El relato de las aventuras marítimas comienza con el canto IX, ante la asamblea de los feacios, isleños pacíficos, que recogieron a Ulises cuando fue arrastrado hasta sus orillas. Más tarde asistiremos a la reconquista del reino expoliado.

Antes se despliega una extensa introducción en la que se alternan las conversaciones de los dioses para determinar la suerte de los hombres, y las aventuras de Telémaco.

¡Qué extraña construcción! Qué de flashbacks, diríamos, si acudiésemos a lenguas bárbaras. ¡Cuántas inversiones y relatos dentro del relato! Ulises da inicio a la evocación de sus peripecias cuando, durante el banquete feacio, escucha a un aedo hablando de él. Hasta entonces, iba de incógnito. Sin embargo, de repente, el aedo le da vida al hombre, lo saca del anonimato. El verbo se hace carne. Y Homero nos confirma —incluso antes de que existiese— que la literatura da cuerpo a la vida.

El poema se abre entonces a una imagen.

Mientras los otros guerreros abandonan la llanura de Troya, Calipso, diosa esplendorosa, retiene a Ulises. ¿Conseguirá Ulises regresar? Los dioses —exceptuando a Posidón— acuerdan que el héroe sea liberado. Posidón, en cambio, no perdona a Ulises por haber mutilado al cíclope, que es hijo suyo. Sin embargo, según Zeus: «Tendrá Posidón que aplacarse».

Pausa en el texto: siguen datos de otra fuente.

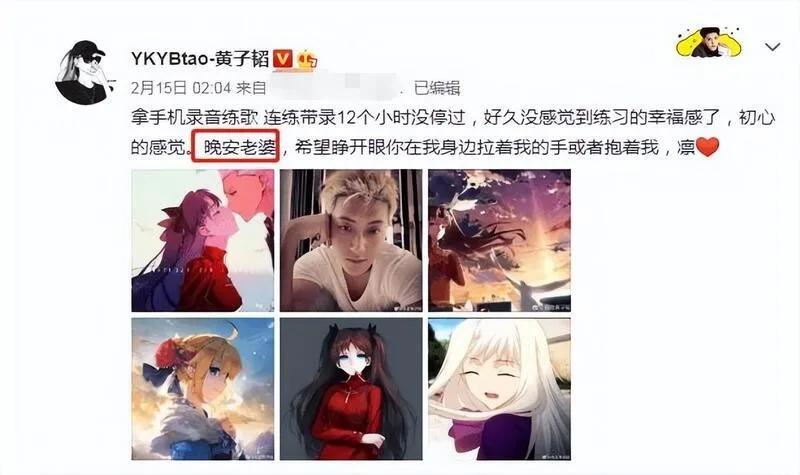Click the watermark on the sunset image
800x475 pixels.
pyautogui.click(x=551, y=308)
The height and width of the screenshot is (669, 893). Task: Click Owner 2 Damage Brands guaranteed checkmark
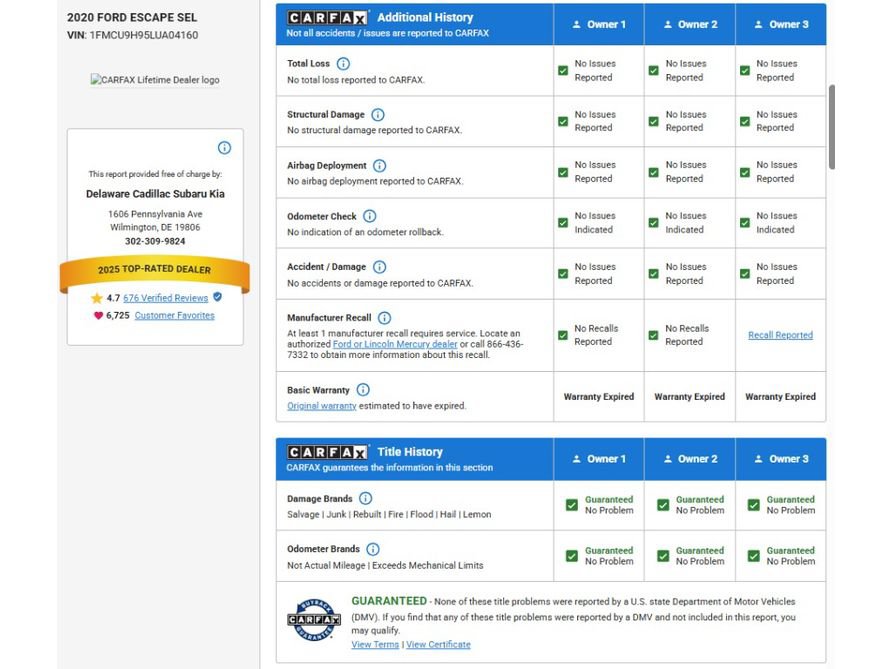coord(663,505)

El tema filosófico de este canto I se entrecruza en la trama de los versos: al hombre siempre le quedará una parte de libertad. Puede redimirse, incluso después de haberse comprometido. Los dioses no están en contra de los hombres, o por lo menos no siempre. Y el hombre conserva su libre albedrío incluso dentro del destino que los inmortales le trazan.

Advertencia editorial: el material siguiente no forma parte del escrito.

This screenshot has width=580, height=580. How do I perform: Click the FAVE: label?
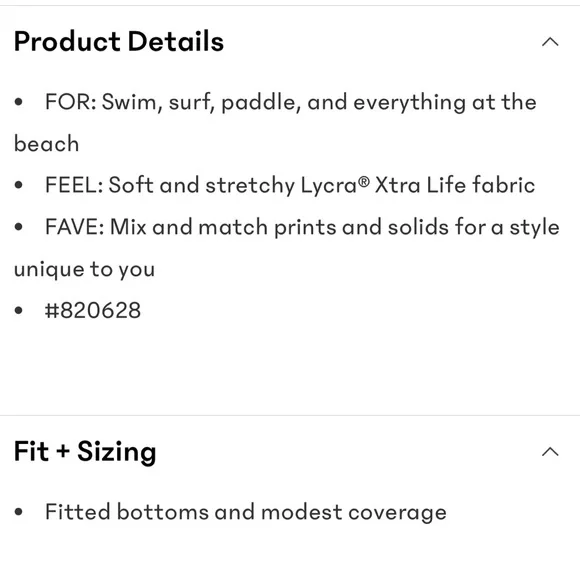click(75, 227)
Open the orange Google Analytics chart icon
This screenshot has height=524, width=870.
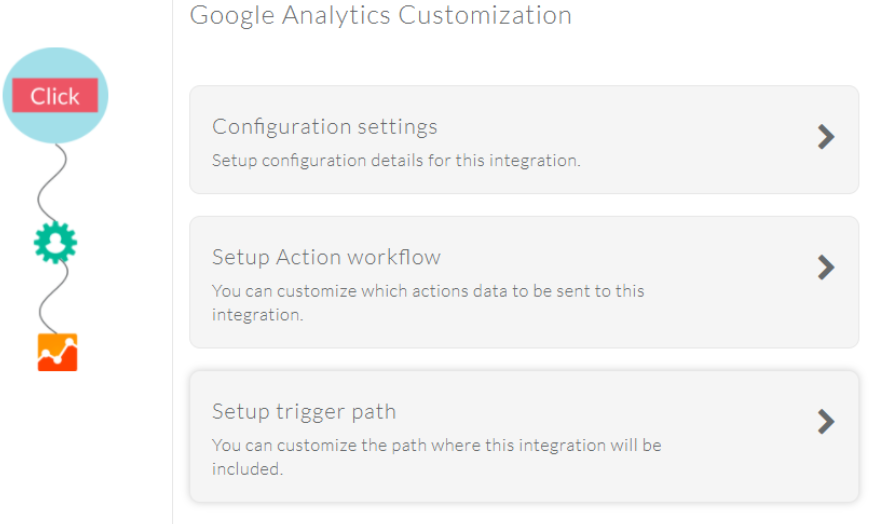point(57,352)
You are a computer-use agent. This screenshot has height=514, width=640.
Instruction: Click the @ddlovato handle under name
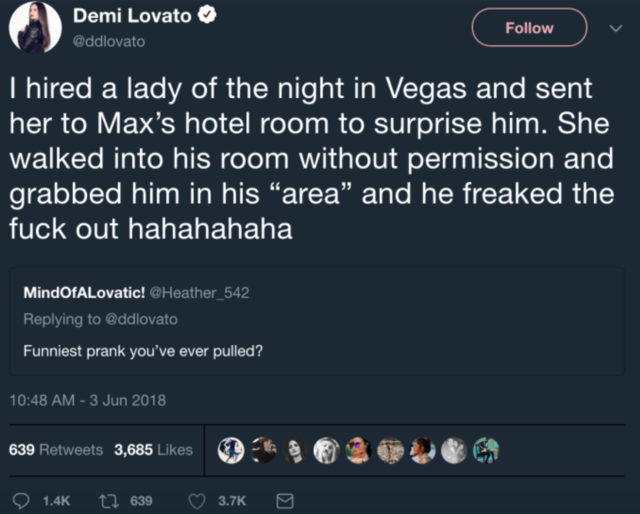pos(109,41)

Con la autorización de Zeus, Atenea vuela a Ítaca para encontrarse con Telémaco y anunciarle que su padre sigue vivo. La diosa le ordena al joven heredero que salga en busca del padre. Lo primero es calmar a los pretendientes que se disputan el trono. Hay que ganar tiempo, y después embarcar; es decir, para un griego, hay que «actuar». El hombre es una lanzadera, libre de moverse en la elevada urdimbre de un destino tejido… Como el navegante que determina su propio rumbo, pero siempre en los límites del mar profundo y cobalto.

Telémaco zarpa. Sale a buscar al padre. Los pretendientes se oponen a su partida. A lo largo del relato, muchas serán sus villanías. Usurpan el lugar del rey, cortejan a la reina, la toman con el hijo. Por pretendientes, hay que entender cortesanos.

Eso son, como tartufos: marqueses empolvados y arribistas de corte que llenarán luego la Historia con sus múltiples avatares. Siempre adocenados ante las puertas del poder, del mismo modo que, vulgares e insolentes, se afanaban a los pies de Penélope, merodeando alrededor del trono de Ítaca. Hoy sus reencarnaciones se disputan los manes de las repúblicas.